Connectors are long-running, stateless services that receive execution requests via gRPC and initiate jobs with appropriate external or internal services. Each connector service is a Kubernetes deployment that receives gRPC requests when users trigger a particular type of task. (For example, the BigQuery connector is tiggered by the invocation of a BigQuery tasks.) The connector service then initiates a job with the appropriate service.

Connectors can be run locally as long as the appropriate connection secrets are locally available, since they are spawned in-process.

Connectors are designed to be scalable and can handle large workloads efficiently, and decrease load on the core system, since they run outside it.
You can also test connectors locally without having to change the backend configuration, streamlining workflow development.

Connectors enable two key use cases:

* **Asynchronously** launching jobs on hosted platforms (e.g. Databricks or Snowflake).
* Calling external **synchronous** services, such as access control, data retrieval, or model inferencing.

This section covers all currently available connectors:

* [Airflow connector](./airflow-connector/_index)
* [BigQuery connector](./bigquery-connector/_index)
* [OpenAI ChatGPT connector](./chatgpt-connector/_index)
* [OpenAI Batch connector](./openai-batch-connector/_index)
* [Databricks connector](./databricks-connector/_index)
* [Memory Machine Cloud connector](./mmcloud-connector/_index)
* [Perian connector](./perian-connector/_index)
* [Sagemaker connector](./sagemaker-inference-connector/_index)
* [File sensor connector](./sensor/_index)
* [Slurm connector](./slurm-connector/_index)
* [Snowflake connector](./snowflake-connector/_index)
* **Connectors > DGX connector**

## Creating a new connector

If none of the existing connectors meet your needs, you can implement your own connector.

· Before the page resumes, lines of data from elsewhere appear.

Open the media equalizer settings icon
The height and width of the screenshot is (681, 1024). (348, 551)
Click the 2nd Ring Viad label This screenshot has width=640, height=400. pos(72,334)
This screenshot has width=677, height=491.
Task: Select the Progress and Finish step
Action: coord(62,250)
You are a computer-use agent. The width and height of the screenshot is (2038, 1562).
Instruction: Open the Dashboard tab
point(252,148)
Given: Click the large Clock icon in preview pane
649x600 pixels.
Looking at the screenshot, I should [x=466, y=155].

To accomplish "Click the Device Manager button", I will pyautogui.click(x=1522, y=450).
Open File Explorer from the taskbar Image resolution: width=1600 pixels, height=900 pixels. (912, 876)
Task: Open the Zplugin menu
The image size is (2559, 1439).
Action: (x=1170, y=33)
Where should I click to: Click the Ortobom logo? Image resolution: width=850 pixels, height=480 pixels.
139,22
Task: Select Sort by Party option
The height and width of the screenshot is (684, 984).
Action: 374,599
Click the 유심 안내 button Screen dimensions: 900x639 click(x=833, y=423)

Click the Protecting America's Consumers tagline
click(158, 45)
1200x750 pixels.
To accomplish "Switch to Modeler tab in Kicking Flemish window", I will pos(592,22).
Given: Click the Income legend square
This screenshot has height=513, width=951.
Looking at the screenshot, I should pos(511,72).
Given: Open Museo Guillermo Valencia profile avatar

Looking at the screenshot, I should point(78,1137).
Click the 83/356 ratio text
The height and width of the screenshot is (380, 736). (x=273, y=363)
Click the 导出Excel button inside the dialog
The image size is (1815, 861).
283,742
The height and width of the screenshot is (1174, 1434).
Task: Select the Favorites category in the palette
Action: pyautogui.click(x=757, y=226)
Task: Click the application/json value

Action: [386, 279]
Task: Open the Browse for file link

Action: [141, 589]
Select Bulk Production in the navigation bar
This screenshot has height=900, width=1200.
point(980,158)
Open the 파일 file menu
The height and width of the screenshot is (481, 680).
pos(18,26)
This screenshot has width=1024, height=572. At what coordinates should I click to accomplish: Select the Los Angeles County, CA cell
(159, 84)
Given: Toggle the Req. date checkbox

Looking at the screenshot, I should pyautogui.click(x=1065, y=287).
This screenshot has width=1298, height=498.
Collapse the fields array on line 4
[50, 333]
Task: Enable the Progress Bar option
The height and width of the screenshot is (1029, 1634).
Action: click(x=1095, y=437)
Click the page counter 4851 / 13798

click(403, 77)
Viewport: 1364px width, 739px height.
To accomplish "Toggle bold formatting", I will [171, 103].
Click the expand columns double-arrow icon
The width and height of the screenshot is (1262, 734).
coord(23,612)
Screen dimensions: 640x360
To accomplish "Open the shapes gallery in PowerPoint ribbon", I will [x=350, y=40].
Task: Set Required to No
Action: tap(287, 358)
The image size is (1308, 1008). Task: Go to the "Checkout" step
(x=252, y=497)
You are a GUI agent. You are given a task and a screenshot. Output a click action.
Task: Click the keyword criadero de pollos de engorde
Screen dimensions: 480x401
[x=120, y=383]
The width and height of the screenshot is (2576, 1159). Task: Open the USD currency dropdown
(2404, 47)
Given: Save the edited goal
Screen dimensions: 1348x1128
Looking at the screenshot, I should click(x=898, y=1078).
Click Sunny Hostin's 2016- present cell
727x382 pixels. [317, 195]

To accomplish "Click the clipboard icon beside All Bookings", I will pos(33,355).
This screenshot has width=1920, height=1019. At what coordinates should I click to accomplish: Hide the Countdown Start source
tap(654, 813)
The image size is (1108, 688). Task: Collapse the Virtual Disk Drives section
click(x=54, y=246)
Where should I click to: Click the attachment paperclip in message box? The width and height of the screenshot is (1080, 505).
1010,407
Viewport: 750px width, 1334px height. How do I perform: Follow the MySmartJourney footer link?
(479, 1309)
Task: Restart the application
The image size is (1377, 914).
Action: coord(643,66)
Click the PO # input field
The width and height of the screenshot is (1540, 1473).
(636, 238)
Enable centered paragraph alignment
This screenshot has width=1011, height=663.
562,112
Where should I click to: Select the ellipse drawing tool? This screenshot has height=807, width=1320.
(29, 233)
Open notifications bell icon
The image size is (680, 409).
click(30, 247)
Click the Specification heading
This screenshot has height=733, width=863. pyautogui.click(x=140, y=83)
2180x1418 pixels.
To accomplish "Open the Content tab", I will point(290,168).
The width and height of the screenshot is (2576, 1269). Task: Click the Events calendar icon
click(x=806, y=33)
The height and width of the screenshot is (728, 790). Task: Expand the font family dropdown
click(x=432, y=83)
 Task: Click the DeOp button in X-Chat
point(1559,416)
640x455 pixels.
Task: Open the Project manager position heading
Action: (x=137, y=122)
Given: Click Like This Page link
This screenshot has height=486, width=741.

There are two types of connectors: **async** and **sync**.
* **Async connectors** enable long-running jobs that execute on an external platform over time.
  They communicate with external services that have asynchronous APIs that support `create`, `get`, and `delete` operations.
  The vast majority of connectors are async connectors.
* **Sync connectors** enable request/response services that return immediate outputs (e.g. calling an internal API to fetch data or communicating with the OpenAI API).

> [!NOTE]
> While connectors can be written in any programming language since they use a protobuf interface,
> we currently only support Python connectors.
> We may support other languages in the future.

### Async connector interface specification

To create a new async connector, extend the `AsyncConnectorBase` and implement `create`, `get`, and `delete` methods. These methods must be idempotent.

- `create`: This method is used to initiate a new job. Users have the flexibility to use gRPC, REST, or an SDK to create a job.
- `get`: This method retrieves the job resource (job ID or output literal) associated with the task, such as a BigQuery job ID or Databricks task ID.
- `delete`: Invoking this method will send a request to delete the corresponding job.

For an example implementation, see the [BigQuery connector code](https://github.com/flyteorg/flytekit/blob/master/plugins/flytekit-bigquery/flytekitplugins/bigquery/connector.py).

### Sync connector interface specification

To create a new sync connector, extend the `SyncConnectorBase` class and implement a `do` method. This method must be idempotent.

- `do`: This method is used to execute the synchronous task, and the worker in Union.ai will be blocked until the method returns.

For an example implementation, see the [ChatGPT connector code](https://github.com/flyteorg/flytekit/blob/master/plugins/flytekit-openai/flytekitplugins/openai/chatgpt/connector.py).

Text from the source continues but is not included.